緻密に計算された「縄がらみ」、緊張感あふれる「真木立て」の瞬間など、この期間だけ見ることができる場面が盛りだくさん。
装飾品で覆われる前の「素顔」を見に行きませんか?
【主な山鉾の組み立て開始日】
※ この他、13・14日から始める曳山・舁山もあります。
※ 例年のスケジュールを参考に作成していますので、天候などによって変更の可能性があります。
木材が次々と組み立てられ、櫓(やぐら)の形が出来上がると、「縄がらみ」に取り掛かります。
釘は一本も使わず、木の栓だけで固定した柱を、強く・柔軟に・美しく包み込む縄の芸術は、鉾の命綱。
正しい締め具合で、美しく揃った「縄がらみ」を作り上げなければ、巡行の衝撃をきちんと吸収できません。
「縄がらみ」がうまく行ってない場合は、巡行後に飾りをはずしたとき、縄がグダグダにずれてしまっているそうです。
「鉾建て(山建て)」が終わると、翌日に控えているのが「真木立て」。
前方へ突き抜けるように取り付けられた「大梃子(おおでこ)」と、この日のために地面から姿を現した「穴」を使います。
梃子の原理を使い、胴体を90度傾けます。
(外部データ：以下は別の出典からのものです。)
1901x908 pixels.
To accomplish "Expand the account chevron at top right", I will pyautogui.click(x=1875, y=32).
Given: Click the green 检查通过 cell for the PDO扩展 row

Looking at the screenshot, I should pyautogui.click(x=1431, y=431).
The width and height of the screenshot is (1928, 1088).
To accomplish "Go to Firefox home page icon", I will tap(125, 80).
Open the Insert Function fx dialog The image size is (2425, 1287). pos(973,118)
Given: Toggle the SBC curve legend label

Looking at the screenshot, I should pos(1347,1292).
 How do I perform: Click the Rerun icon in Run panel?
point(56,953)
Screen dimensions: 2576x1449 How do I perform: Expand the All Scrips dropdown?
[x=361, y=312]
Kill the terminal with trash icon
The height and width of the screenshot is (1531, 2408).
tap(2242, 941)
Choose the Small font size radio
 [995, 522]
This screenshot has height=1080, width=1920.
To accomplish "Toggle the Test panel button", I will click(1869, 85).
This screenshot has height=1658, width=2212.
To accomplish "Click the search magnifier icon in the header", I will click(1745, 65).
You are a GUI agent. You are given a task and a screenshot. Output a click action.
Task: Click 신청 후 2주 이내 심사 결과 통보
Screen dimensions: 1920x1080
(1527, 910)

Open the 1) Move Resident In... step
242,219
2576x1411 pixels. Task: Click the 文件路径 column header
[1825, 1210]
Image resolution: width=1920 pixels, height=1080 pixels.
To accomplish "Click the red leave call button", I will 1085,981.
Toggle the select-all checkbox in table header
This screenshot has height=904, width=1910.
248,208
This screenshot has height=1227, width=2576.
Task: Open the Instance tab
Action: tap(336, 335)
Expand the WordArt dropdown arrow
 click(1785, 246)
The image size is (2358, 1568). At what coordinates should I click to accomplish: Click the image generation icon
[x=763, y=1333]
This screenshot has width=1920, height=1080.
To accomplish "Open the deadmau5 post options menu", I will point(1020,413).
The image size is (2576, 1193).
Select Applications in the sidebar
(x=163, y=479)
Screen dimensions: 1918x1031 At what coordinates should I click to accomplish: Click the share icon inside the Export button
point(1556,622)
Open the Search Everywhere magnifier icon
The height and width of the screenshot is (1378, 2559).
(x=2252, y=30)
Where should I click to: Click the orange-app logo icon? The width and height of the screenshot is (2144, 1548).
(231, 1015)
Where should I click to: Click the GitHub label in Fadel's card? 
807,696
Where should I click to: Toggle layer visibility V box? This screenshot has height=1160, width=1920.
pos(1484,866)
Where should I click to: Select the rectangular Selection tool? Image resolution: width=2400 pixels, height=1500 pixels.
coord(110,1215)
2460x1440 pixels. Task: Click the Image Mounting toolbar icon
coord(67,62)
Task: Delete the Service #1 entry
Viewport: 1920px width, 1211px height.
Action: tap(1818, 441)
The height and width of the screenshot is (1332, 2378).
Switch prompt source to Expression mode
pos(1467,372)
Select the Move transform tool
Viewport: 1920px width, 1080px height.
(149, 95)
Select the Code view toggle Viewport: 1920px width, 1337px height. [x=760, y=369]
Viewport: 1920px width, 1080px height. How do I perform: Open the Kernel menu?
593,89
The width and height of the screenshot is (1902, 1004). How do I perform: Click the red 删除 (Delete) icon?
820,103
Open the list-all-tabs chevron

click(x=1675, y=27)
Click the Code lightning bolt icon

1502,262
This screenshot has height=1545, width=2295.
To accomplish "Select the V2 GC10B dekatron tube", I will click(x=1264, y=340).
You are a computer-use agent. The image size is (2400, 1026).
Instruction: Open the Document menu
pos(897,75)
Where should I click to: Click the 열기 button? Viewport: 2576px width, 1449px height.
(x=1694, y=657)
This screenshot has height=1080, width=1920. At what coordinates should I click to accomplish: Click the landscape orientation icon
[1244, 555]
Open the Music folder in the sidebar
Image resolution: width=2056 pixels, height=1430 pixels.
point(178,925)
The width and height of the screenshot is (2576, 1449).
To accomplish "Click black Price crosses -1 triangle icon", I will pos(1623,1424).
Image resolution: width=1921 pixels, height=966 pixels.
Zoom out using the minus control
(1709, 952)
ゆっくり、ゆっくり、慎重に・・・。
仰向けに倒れたところで、真木を差し込みます。月鉾の真木はおよそ25メートル!
真木は、ゆるやかにカーブした禿柱(かむろばしら)で支えます。
しゃぐま・榊・白幣・鉾頭などの装飾品を取り付け、最後に天王人形をお移しすると、準備が完了。
いよいよ胴体を起こします。その場の全員に緊張が走ります・・・!
無事に真木が立てられると、大梃子の役目は終了。
次は、鉾と車輪を支える重要な「石持(いしもち)」。1本600キロ以上ある最大重量のパーツです。
事故が無く安全に作業が終わることはもちろん、真木がまっすぐそびえ、榊のバランスが良い状態が理想。
すくっと空にそびえるように起き上がると、沿道からは拍手が湧きおこります。